▶ **RECORDS FOR THIS EXERCISE**:
+++

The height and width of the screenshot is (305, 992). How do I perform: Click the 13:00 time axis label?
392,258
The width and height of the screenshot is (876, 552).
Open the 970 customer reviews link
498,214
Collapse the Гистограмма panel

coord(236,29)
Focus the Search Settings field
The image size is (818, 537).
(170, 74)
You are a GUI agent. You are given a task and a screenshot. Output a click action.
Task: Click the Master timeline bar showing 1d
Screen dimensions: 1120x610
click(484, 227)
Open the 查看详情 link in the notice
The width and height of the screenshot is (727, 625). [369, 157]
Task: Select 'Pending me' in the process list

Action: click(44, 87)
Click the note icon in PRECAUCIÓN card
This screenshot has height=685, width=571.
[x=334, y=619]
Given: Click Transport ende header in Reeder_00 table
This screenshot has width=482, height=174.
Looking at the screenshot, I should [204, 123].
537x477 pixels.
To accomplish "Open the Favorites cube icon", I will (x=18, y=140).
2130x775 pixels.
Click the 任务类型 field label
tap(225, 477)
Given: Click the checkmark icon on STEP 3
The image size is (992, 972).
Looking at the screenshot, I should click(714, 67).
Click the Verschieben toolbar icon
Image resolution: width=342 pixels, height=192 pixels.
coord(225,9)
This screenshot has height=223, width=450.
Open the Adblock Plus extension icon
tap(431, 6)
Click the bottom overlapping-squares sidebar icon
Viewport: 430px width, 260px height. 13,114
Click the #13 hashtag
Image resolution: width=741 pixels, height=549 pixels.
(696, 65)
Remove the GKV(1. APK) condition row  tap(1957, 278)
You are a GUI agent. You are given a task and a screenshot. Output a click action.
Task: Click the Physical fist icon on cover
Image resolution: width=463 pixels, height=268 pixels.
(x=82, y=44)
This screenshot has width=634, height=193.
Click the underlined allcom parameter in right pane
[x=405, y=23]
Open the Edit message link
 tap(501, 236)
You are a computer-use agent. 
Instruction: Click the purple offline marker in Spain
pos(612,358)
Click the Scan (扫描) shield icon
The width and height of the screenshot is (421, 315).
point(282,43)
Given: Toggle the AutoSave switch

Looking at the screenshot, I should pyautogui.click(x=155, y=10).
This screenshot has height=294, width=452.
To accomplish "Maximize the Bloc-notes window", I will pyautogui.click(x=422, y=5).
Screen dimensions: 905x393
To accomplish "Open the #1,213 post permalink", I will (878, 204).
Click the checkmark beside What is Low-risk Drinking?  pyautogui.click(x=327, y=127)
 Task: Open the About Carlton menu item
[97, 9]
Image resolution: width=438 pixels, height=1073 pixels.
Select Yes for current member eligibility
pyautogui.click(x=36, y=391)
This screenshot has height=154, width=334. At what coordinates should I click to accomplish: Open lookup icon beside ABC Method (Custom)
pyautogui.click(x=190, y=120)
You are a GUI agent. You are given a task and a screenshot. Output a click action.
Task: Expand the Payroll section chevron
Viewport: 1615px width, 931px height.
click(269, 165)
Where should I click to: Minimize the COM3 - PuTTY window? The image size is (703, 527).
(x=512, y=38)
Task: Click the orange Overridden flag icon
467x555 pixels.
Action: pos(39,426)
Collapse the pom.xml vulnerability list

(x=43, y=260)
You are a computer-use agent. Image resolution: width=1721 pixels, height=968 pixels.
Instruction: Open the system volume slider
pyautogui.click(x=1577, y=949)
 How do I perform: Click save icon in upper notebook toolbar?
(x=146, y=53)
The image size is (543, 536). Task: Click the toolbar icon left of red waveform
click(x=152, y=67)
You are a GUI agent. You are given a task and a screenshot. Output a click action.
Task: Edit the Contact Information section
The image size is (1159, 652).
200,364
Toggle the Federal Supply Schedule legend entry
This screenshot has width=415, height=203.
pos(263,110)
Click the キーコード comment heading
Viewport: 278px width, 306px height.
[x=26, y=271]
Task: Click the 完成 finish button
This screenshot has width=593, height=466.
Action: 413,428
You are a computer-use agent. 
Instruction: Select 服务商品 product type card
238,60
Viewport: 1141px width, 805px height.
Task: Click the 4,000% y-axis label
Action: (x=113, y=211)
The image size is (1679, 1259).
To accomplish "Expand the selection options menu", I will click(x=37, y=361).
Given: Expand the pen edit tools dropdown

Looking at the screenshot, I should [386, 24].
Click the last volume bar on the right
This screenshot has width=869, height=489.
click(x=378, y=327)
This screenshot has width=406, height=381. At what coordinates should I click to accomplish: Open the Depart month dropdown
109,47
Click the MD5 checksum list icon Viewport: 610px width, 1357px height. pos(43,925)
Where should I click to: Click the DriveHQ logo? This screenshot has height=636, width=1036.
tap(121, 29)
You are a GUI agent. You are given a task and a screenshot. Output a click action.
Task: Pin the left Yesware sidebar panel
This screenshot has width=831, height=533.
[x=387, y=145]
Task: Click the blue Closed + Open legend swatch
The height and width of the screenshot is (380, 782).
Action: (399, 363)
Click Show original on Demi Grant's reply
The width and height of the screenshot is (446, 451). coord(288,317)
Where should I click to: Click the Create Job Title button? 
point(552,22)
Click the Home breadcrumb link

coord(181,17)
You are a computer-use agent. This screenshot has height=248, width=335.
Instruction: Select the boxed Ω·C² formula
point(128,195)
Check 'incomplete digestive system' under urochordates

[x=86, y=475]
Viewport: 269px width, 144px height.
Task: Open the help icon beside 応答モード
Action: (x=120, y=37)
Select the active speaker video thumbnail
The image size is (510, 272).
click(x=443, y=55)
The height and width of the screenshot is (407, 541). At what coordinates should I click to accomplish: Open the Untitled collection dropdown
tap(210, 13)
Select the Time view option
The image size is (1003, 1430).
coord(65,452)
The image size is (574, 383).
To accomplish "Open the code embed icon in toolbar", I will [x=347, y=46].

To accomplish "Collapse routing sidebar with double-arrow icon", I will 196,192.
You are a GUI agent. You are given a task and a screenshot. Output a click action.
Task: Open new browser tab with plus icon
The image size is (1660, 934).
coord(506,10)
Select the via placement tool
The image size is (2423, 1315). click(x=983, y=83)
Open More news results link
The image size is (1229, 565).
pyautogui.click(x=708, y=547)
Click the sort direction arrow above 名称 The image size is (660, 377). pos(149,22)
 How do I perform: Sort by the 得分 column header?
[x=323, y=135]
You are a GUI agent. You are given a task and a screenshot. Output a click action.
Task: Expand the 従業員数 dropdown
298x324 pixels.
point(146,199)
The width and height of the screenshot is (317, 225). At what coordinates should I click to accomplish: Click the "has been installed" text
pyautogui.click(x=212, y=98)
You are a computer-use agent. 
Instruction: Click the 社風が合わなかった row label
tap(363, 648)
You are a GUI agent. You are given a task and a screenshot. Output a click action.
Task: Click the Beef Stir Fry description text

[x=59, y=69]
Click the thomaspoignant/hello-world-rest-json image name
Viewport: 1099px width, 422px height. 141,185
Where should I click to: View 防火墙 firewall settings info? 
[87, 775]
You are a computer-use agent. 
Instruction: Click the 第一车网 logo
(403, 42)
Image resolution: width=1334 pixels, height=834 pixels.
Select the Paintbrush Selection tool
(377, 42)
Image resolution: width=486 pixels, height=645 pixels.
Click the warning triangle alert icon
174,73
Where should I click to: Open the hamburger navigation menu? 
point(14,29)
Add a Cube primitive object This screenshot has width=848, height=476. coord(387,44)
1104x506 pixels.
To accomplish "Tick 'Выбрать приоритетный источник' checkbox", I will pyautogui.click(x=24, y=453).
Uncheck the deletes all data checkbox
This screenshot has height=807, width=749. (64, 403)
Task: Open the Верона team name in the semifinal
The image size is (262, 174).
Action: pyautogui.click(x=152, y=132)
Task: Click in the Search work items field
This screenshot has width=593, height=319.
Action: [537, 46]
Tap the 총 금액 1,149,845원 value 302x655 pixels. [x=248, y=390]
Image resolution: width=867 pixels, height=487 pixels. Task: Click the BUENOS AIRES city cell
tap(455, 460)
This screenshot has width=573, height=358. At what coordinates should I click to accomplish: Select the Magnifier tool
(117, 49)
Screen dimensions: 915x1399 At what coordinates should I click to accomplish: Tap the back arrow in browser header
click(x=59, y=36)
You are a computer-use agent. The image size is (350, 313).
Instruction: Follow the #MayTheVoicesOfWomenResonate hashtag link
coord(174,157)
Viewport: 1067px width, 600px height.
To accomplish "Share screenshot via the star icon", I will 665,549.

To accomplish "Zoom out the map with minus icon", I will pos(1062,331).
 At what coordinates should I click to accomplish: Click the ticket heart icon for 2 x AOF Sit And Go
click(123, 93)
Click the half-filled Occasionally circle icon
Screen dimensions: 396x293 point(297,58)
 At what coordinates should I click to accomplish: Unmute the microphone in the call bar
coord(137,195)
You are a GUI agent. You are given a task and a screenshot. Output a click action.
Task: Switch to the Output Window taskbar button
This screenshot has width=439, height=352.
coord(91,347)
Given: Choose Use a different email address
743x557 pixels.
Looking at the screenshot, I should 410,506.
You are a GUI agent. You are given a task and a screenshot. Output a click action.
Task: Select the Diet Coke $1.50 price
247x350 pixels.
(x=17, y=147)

+++

Reproduce word for word the stretch of data that begins with the line containing "Select the Time view option" and ends with the line containing "point(146,199)", both of those lines included.

Select the Time view option
The image size is (1003, 1430).
coord(65,452)
The image size is (574, 383).
To accomplish "Open the code embed icon in toolbar", I will [x=347, y=46].

To accomplish "Collapse routing sidebar with double-arrow icon", I will 196,192.
You are a GUI agent. You are given a task and a screenshot. Output a click action.
Task: Open new browser tab with plus icon
The image size is (1660, 934).
coord(506,10)
Select the via placement tool
The image size is (2423, 1315). click(x=983, y=83)
Open More news results link
The image size is (1229, 565).
pyautogui.click(x=708, y=547)
Click the sort direction arrow above 名称 The image size is (660, 377). pos(149,22)
 How do I perform: Sort by the 得分 column header?
[x=323, y=135]
You are a GUI agent. You are given a task and a screenshot. Output a click action.
Task: Expand the 従業員数 dropdown
298x324 pixels.
point(146,199)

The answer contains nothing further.